# Written exercise
Return every line in the entries below that contains the string "label", treating uppercase and lowercase letters as different.

# Source material
################
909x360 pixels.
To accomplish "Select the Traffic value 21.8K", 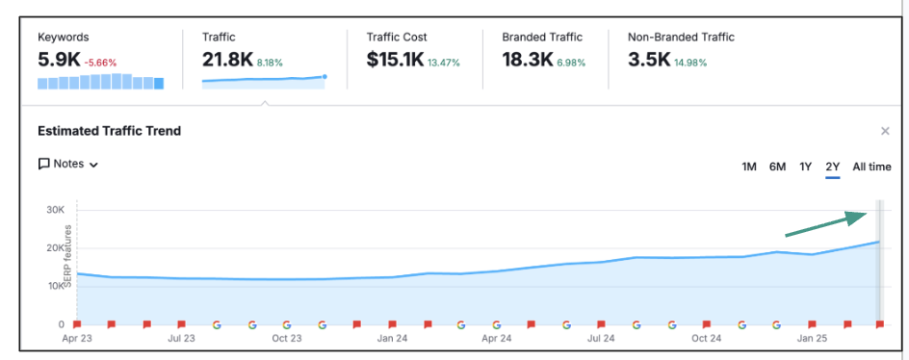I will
################
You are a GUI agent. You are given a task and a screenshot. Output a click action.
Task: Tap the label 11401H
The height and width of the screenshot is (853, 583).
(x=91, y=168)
################
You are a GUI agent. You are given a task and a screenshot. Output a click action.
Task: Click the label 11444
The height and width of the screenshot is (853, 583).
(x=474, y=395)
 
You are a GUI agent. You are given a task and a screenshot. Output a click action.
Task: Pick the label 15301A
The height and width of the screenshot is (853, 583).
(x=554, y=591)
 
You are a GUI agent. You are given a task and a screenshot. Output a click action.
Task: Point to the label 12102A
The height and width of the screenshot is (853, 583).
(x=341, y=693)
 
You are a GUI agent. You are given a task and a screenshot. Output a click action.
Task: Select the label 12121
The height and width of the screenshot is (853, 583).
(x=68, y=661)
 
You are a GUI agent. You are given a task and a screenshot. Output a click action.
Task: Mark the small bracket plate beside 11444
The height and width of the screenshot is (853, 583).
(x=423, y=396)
################
# Solution for this task
Task: Tap the label 11401H
Task: Click the label 11444
Task: Pick the label 15301A
Task: Point to the label 12102A
Task: Select the label 12121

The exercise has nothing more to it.